From January 1, 1989 through December 31, 1995, the Company collected
federal income taxes from the Banks based on an effective tax rate of
approximately 34% and paid taxes to the federal government at the rate of
approximately 2% as a result of the utilization of the Company's net operating
loss carryforwards for both regular tax and alternative minimum tax purposes.
As of December 31, 1995, the Company's net operating loss carryforwards for
alternative tax purposes had been fully utilized. As a result, the Company
began paying federal income taxes at the effective tax rate of approximately 20%
during the first quarter of 1996. The Company still has net operating
carryforwards available for regular federal income tax purposes.
-31-
<PAGE>
The Banks pay management fees to the Company for services performed. These
services include, but are not limited to, financial and accounting consultation,
attendance at the subsidiaries' board meetings, audit and loan review services
and related expenses.
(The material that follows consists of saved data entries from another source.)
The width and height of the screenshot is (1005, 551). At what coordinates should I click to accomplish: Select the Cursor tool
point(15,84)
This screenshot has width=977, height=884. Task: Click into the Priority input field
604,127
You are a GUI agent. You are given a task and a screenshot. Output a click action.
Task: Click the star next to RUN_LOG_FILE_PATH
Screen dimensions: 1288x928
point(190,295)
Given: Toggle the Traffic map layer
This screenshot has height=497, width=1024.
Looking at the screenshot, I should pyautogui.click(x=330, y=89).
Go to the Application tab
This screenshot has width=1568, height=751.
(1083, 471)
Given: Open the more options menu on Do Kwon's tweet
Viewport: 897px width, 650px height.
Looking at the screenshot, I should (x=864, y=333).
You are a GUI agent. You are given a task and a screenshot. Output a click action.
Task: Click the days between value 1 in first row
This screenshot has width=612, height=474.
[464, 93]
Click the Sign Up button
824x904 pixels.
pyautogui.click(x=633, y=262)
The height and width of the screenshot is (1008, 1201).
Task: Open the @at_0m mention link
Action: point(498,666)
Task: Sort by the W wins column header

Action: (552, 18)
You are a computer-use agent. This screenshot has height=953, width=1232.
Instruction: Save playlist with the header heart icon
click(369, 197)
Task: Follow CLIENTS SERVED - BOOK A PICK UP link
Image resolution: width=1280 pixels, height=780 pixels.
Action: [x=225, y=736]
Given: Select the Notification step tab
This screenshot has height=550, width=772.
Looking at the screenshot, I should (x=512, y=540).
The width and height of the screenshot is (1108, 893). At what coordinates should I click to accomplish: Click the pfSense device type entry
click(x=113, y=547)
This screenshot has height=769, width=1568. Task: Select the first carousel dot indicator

The Banks paid a total of $41,000 and $125,000 in
management fees to the Company during the third quarter and first nine months of
1996, respectively, compared to $47,000 and $134,000 paid by the Banks during
the third quarter and first nine months of 1995, respectively. The Company's
fees must be reasonable in relation to the management services rendered, and
each Bank is prohibited from paying management fees to the Company if the Bank
would be undercapitalized after any such distribution or payment.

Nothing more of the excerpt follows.